Finally, let’s see if there was a consistent and predictable relationship between bid and something else, the percentage change in sales price, from month to month during this period:


I’ve been staring at this for days and still can’t figure it out. I’m not even sure it’s meaningful, although it sure is interesting. The relationship between bid and percentage price change is more tenuous than that between bid and sales price, especially as dot-com fades to dot-bust in 2001. I could riff about how the percentage of price change may be more volatile than changes in sales price itself because of fluctuations in the desirability of the homes in inventory each month, which never exceeds 231 homes and twice dips as low as 55 sales, or how sales prices bounce around even in a normal year—and neither 2000 nor 2001 were normal—as buyers and sellers migrate seasonally en masse across the landscape of the marketplace.
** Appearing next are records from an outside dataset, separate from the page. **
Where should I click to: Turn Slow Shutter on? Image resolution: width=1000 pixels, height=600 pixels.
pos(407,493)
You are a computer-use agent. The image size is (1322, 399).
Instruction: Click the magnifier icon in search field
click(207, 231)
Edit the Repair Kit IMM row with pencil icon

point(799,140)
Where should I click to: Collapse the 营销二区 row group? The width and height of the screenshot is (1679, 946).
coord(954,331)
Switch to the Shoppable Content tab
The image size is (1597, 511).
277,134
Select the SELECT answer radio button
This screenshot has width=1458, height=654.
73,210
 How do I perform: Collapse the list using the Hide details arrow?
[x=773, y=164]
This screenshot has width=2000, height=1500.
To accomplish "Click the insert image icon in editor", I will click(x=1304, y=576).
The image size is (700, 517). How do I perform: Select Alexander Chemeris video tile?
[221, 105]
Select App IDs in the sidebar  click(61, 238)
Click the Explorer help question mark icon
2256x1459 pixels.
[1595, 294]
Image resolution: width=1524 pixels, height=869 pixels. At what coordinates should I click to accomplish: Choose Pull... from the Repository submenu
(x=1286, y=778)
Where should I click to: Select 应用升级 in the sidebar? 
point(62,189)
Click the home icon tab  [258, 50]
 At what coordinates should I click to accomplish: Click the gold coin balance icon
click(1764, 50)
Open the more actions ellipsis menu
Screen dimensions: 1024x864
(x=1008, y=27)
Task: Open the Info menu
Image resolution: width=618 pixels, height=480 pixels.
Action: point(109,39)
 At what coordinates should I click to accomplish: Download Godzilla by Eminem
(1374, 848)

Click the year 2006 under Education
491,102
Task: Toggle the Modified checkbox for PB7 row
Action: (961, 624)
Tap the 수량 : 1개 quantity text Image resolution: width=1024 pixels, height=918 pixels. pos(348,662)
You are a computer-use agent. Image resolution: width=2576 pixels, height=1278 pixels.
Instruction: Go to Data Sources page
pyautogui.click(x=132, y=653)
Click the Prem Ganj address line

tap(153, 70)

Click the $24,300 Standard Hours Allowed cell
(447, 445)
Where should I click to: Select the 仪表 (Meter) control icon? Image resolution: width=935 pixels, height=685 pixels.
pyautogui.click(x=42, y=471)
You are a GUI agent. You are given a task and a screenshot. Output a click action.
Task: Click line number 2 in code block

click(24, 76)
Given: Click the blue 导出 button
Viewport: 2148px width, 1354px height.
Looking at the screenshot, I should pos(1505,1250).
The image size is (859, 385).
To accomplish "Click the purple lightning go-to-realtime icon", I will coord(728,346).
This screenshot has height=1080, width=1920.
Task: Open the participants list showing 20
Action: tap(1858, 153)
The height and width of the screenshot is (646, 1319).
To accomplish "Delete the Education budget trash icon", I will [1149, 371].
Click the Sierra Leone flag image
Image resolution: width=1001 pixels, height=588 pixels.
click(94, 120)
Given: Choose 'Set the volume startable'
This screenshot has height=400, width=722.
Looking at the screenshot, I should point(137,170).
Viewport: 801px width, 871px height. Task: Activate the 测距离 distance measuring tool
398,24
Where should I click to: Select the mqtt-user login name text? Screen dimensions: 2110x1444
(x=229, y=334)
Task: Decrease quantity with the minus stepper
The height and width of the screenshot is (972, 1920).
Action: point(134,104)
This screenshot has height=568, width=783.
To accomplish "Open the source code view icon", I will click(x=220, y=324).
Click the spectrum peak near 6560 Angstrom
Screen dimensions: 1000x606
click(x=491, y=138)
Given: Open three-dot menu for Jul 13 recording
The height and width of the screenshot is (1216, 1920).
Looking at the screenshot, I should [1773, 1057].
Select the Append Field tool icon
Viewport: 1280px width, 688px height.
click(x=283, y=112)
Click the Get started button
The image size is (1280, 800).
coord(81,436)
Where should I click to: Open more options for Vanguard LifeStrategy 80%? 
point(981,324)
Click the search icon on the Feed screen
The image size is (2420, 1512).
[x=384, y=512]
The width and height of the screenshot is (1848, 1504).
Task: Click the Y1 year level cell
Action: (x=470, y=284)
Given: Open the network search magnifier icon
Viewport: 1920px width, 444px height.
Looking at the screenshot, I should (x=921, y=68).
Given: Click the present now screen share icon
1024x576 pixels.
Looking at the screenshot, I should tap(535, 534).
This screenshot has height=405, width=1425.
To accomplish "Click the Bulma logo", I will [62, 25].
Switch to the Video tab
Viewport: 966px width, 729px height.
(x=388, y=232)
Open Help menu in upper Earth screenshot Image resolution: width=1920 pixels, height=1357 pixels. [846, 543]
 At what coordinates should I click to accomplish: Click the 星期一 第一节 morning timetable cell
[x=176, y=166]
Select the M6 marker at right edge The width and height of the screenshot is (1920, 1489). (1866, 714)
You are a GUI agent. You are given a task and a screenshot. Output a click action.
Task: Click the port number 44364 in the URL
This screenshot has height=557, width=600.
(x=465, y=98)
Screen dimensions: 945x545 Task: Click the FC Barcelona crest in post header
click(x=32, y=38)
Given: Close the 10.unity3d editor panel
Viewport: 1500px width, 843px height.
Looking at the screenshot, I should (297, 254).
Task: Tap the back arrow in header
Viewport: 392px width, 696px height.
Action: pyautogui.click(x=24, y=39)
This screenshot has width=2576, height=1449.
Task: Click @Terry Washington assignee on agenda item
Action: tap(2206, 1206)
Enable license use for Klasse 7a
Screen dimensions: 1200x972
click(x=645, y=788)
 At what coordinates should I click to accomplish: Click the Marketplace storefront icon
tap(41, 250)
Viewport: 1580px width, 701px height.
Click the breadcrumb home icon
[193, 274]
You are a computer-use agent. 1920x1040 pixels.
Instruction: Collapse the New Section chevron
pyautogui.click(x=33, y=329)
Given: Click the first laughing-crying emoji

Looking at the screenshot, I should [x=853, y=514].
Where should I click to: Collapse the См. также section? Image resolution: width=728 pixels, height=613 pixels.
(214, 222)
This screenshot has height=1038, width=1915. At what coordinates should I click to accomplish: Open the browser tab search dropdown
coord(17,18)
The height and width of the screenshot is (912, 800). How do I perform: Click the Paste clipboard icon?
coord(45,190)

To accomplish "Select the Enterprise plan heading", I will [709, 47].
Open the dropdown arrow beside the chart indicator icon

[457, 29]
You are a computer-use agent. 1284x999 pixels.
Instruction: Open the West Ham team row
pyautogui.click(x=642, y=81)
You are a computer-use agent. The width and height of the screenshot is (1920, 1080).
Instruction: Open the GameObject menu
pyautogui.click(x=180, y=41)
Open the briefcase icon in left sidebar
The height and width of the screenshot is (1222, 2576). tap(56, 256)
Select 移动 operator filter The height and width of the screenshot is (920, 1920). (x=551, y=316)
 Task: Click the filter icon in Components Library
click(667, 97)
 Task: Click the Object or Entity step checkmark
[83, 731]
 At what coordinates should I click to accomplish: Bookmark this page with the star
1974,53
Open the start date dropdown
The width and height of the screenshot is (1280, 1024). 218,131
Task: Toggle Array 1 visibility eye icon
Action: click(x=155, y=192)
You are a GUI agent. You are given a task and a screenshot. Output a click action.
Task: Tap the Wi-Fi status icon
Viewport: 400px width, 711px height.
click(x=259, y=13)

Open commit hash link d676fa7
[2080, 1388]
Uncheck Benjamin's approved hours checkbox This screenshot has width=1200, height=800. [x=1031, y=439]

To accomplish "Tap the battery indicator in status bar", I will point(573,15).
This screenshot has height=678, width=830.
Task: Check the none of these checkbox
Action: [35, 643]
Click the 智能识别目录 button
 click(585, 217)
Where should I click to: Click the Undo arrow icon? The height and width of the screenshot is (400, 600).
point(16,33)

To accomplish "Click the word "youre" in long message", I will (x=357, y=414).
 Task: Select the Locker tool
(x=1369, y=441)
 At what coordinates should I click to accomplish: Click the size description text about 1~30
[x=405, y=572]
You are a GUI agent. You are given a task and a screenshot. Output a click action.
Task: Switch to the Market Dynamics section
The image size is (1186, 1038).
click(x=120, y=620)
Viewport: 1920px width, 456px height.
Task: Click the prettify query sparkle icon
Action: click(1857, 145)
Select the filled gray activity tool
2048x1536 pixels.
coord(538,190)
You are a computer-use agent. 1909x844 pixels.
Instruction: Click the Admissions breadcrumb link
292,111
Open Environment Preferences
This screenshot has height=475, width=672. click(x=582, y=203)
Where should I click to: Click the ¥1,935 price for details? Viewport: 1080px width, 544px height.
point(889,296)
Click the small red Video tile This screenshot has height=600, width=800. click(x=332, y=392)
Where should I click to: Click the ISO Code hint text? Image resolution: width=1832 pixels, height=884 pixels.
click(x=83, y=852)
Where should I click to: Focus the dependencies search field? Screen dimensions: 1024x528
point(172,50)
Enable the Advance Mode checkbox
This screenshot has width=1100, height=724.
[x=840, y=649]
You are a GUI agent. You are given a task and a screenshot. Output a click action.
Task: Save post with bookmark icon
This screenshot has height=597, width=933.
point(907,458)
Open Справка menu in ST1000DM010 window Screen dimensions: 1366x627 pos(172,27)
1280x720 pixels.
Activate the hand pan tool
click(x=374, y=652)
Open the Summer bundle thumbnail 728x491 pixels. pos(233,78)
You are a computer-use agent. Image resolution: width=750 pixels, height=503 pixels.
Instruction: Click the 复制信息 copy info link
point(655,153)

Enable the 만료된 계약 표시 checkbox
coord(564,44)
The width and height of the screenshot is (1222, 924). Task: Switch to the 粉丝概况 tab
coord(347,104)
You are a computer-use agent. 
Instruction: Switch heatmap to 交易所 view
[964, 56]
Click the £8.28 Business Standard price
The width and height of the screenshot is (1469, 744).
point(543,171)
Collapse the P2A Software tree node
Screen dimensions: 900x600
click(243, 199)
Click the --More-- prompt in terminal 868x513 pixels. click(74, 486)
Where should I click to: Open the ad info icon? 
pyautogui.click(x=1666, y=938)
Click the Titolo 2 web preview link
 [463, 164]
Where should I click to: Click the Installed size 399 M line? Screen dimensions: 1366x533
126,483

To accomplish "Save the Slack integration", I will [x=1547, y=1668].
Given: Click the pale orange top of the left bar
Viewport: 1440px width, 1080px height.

But both explanations sound a little too much like an economist grasping at straws, so I’ll just say what I wish the dismal science would occasionally say: beats the heck out of me.

I will draw your attention to the odd echo-effect bid had early in the boom, as it mimicked changes in sales price but with a one-month lag. Also note that while average sales price jumped wildly from month to month—and as someone who was there, this is not entirely a statistical illusion—bid soon settled into a lethargic decline. Is bid an indicator of consumer confidence? It’s almost as if buyers were a step behind the market early on (although how they could be, I don’t know, since buyers are the market), then gradually ran out of gas as Silicon Valley did.

Not a profound analysis, but it’s free, it’s late, and I’ve done my part for Mother Science this week while still keeping my day job.

In two weeks, the exciting dénouement, Making sense of market indicators, part 5: the absorption rate.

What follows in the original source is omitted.